◆ INSTRUCTIONS TO FOLLOW ◆
Everything from the line with "You are a computer-use" through the final line of the listing below must be retyped exactly, apart from the pictures.

◆ MATERIAL PROVIDED ◆
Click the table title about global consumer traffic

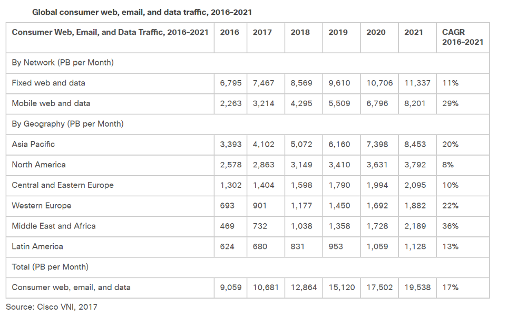coord(142,13)
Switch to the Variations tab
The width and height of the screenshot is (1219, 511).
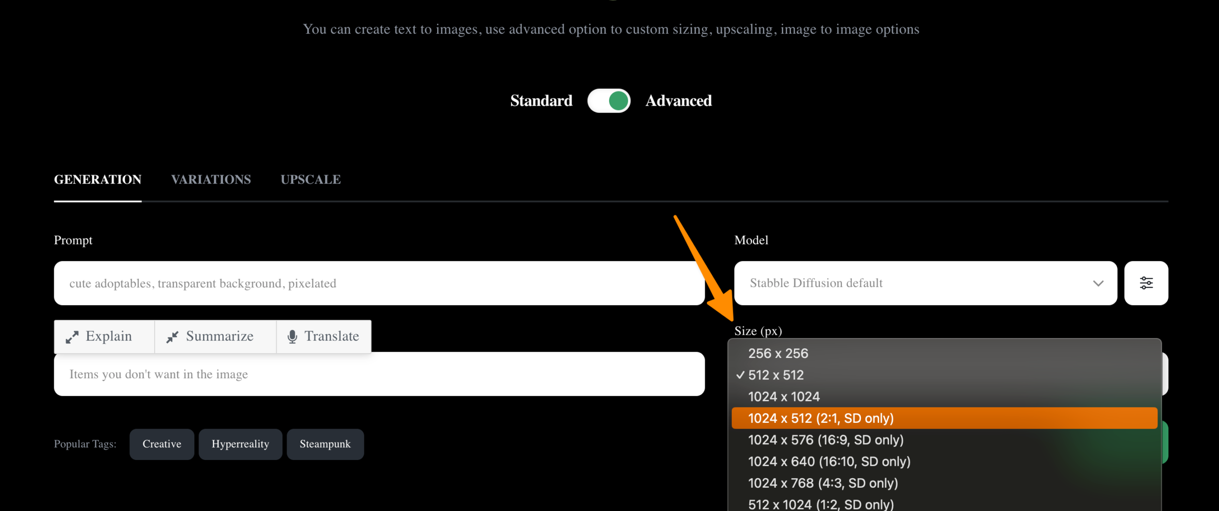point(211,180)
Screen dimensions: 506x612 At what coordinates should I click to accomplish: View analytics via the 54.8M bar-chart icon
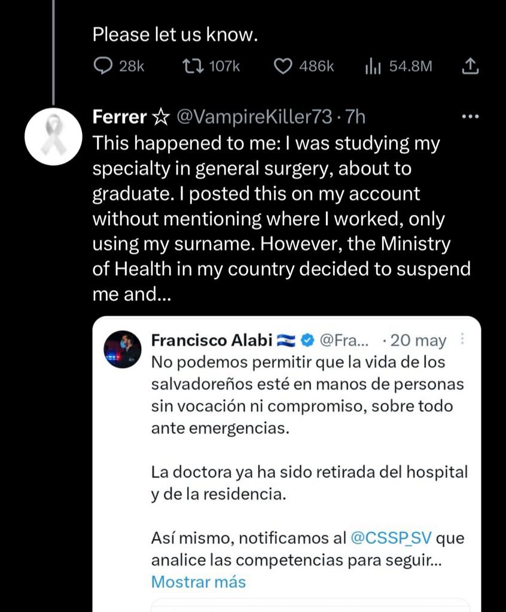[x=374, y=66]

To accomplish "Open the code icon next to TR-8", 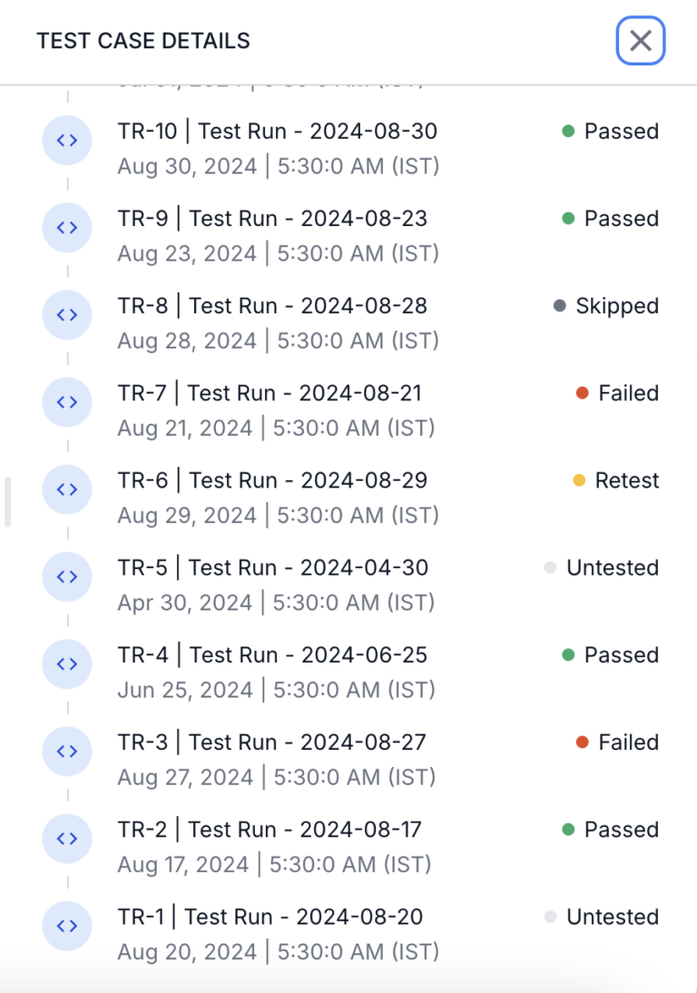I will (66, 315).
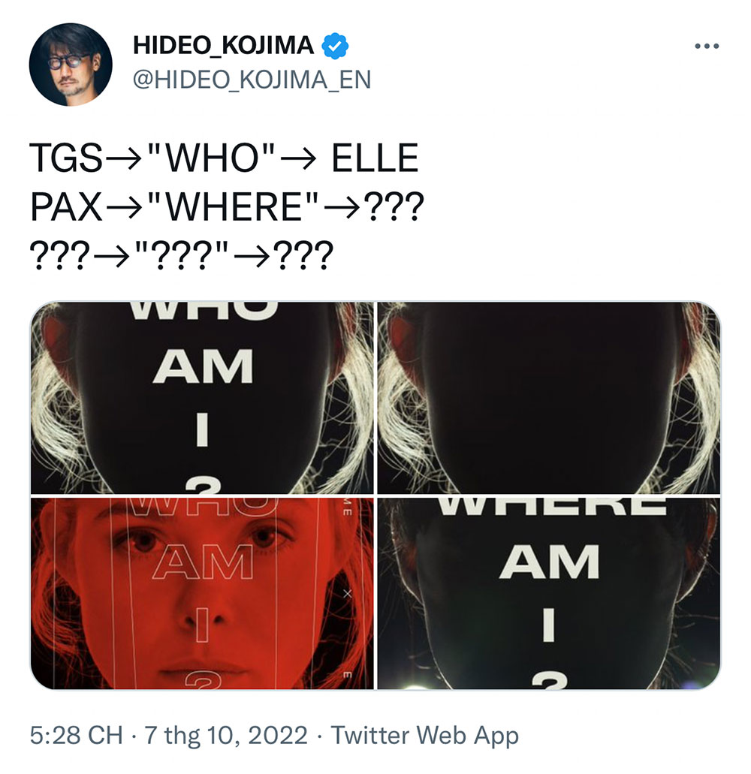Click the "7 thg 10, 2022" date
The width and height of the screenshot is (751, 774).
coord(225,735)
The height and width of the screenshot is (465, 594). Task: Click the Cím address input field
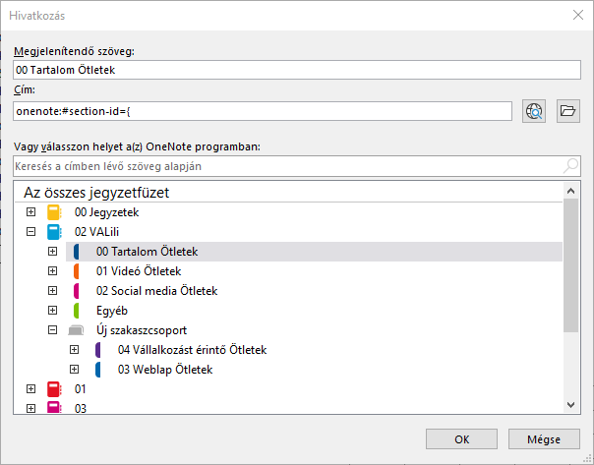(x=263, y=111)
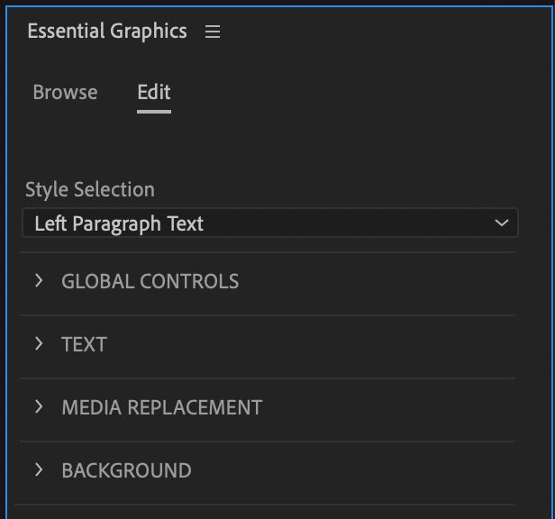Screen dimensions: 555x519
Task: Select the Edit tab
Action: (153, 92)
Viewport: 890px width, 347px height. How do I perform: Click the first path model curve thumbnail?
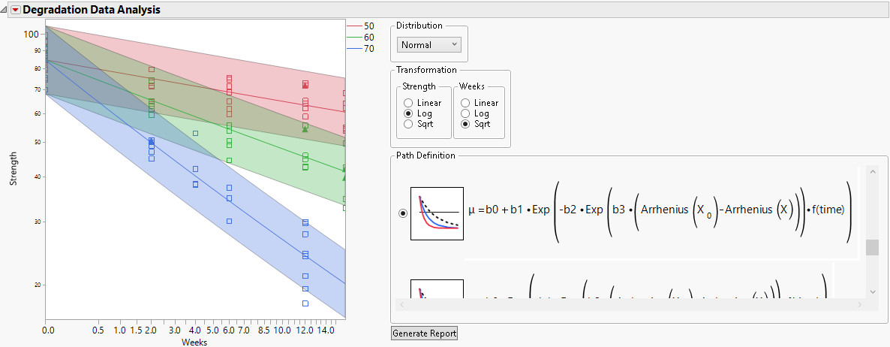click(437, 213)
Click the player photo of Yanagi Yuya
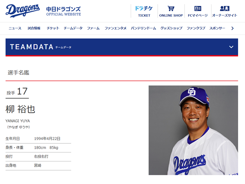This screenshot has width=245, height=184. click(193, 130)
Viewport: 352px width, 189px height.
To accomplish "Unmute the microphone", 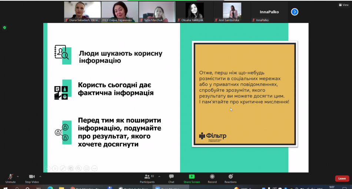I will [x=10, y=177].
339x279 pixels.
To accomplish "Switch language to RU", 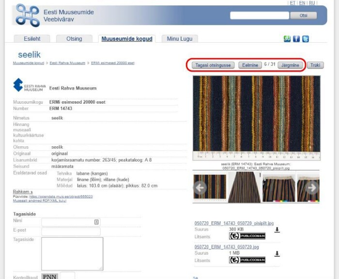I will 312,3.
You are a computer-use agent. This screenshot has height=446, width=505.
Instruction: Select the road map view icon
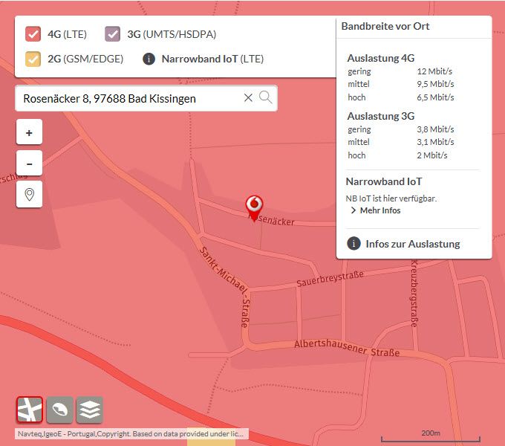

◆ RESULT FOR THIS EXERCISE ◆
You are a computer-use agent. This screenshot has height=446, width=505.
Instruction: Select the road map view icon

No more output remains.